10. Chemotherapy or radiation therapy
Some medications used for chemotherapy can damage taste buds and cause changes to taste. Many chemo patients report a bitter or metallic taste in their mouth.
Radiation therapy used to treat head and neck cancers can also damage taste buds, as these are sensitive to radiation. Other related symptoms include dry mouth, sore mouth, and sore throat, all which can worsen the bitter taste in the mouth.
How to treat: A bitter taste in the mouth generally improves 3 to 4 weeks after the last treatment. However, you can consider measures to prevent worsening, like chewing gum, sucking on hard candy, avoiding canned foods, seasoning foods with natural herbs, keeping your mouth clean and eating food at room temperature.

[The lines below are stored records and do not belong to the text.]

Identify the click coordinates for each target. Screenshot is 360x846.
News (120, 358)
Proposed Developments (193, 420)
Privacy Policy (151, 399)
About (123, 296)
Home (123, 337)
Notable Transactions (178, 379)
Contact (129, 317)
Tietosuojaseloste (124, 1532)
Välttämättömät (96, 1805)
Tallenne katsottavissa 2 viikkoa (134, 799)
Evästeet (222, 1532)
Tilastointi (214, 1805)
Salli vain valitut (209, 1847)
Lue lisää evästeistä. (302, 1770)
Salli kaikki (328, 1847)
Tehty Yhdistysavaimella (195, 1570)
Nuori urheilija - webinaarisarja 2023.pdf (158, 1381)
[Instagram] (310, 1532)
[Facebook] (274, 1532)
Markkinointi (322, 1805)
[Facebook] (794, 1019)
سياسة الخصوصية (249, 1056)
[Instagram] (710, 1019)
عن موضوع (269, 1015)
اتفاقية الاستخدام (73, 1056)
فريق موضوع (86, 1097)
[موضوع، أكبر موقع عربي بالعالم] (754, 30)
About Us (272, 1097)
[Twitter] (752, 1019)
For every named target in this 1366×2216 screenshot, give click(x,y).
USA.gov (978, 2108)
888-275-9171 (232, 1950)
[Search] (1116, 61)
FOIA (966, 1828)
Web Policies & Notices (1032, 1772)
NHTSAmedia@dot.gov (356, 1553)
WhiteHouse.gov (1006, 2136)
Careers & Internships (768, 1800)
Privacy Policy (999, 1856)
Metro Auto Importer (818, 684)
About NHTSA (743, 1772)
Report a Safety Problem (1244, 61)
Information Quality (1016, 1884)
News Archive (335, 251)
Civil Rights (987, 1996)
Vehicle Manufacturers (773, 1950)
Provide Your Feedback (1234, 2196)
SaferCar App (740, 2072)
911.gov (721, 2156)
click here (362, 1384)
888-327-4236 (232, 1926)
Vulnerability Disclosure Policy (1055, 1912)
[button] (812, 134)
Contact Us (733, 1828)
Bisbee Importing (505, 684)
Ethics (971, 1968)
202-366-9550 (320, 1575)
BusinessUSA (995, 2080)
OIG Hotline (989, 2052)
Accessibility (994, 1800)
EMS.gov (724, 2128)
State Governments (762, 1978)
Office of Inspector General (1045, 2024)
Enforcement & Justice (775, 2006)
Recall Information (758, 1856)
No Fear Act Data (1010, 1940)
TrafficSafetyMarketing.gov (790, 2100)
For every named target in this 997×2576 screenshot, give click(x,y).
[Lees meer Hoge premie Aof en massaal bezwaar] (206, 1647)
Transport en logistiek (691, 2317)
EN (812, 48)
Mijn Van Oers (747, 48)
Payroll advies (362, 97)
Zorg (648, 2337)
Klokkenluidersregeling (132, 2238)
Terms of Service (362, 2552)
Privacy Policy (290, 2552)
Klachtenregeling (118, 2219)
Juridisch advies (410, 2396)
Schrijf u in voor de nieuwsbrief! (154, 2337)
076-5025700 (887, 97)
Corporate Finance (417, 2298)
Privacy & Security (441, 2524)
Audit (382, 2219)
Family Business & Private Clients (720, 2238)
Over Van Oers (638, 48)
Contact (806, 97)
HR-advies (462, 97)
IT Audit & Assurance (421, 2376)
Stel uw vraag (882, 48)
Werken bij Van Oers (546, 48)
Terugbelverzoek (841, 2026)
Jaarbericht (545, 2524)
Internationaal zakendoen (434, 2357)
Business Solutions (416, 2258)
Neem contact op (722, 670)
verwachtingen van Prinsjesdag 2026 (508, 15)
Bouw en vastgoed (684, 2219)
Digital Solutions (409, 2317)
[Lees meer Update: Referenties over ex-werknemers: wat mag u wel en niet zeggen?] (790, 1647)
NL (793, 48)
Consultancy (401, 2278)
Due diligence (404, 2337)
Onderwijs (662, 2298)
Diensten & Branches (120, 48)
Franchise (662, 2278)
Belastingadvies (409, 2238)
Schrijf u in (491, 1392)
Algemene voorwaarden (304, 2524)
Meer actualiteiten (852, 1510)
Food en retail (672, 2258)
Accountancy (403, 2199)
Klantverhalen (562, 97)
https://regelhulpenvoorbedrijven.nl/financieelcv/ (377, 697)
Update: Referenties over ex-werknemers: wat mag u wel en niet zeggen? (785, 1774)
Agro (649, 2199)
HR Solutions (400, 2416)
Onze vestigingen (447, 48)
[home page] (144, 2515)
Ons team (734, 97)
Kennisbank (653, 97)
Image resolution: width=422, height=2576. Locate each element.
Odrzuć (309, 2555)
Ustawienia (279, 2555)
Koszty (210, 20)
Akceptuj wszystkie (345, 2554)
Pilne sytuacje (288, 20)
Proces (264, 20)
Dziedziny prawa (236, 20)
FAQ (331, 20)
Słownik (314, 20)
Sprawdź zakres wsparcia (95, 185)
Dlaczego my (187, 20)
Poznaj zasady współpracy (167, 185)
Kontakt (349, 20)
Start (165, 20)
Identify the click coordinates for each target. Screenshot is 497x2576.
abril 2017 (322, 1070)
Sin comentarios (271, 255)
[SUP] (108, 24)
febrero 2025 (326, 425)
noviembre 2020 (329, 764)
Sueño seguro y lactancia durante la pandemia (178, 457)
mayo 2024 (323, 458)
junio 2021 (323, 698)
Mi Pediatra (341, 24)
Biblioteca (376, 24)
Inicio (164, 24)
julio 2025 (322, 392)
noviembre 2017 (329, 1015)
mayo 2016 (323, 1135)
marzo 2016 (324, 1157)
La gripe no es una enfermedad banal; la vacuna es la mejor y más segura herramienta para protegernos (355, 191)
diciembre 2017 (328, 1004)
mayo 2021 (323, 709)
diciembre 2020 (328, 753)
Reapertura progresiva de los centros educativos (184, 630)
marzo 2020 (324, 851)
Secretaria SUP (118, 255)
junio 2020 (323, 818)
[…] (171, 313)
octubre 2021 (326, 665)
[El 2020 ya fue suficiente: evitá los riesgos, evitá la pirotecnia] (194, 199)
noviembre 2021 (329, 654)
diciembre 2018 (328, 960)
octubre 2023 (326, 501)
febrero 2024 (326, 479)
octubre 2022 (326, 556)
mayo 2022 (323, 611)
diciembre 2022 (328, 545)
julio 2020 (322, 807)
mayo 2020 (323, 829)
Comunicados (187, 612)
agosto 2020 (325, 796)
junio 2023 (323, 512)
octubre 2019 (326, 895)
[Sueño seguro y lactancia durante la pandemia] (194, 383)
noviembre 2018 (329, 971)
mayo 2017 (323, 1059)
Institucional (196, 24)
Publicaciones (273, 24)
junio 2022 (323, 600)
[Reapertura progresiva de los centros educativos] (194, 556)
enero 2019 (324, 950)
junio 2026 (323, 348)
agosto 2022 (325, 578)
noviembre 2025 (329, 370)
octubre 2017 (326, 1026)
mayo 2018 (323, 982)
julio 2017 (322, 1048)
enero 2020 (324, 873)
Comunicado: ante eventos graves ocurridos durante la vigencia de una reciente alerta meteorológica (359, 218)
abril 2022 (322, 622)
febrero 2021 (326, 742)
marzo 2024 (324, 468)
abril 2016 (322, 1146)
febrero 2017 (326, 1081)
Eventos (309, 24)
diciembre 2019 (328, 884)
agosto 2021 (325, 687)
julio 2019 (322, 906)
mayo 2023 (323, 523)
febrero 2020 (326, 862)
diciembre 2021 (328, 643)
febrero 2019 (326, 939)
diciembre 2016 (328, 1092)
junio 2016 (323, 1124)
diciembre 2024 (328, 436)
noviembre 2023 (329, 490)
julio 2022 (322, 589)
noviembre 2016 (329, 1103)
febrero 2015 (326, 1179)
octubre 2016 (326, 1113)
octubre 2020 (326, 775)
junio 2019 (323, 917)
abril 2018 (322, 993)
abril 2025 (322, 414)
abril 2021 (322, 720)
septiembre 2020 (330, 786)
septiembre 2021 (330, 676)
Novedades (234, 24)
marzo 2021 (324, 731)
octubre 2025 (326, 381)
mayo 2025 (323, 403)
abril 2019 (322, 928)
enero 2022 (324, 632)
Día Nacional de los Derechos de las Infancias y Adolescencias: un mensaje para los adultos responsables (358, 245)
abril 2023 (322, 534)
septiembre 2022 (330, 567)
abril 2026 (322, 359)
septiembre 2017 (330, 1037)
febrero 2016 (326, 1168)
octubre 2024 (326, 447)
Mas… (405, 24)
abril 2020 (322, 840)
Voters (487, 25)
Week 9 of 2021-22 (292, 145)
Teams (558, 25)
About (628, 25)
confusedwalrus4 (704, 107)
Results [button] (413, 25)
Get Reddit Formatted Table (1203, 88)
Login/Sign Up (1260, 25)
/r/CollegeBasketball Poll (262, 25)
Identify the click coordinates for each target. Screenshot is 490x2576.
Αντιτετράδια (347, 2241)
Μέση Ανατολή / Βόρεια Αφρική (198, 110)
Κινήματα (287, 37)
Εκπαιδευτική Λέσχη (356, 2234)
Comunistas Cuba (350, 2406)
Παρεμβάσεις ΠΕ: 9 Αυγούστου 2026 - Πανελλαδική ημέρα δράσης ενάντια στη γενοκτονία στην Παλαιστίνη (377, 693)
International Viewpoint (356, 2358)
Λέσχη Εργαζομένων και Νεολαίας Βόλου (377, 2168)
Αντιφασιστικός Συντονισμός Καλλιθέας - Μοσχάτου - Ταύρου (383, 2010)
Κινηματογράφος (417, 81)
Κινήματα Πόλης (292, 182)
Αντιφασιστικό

You can also perform a sodium bicarbonate, salt and water gargle to help improve the taste of food. Mix one teaspoon of salt and one teaspoon of sodium bicarbonate in 4 cups of water.
11. Pine mouth
Pine mouth is a condition that some people may experience after eating pine nuts. It is characterized by a bitter taste in the mouth and discomfort, which can appear 1 to 3 days (and up to 2 weeks) after eating pine nuts. The cause of this condition is unknown.
How to treat: Treatment is not necessary for pine mouth, as the bitter taste usually resolves on its own within a few days.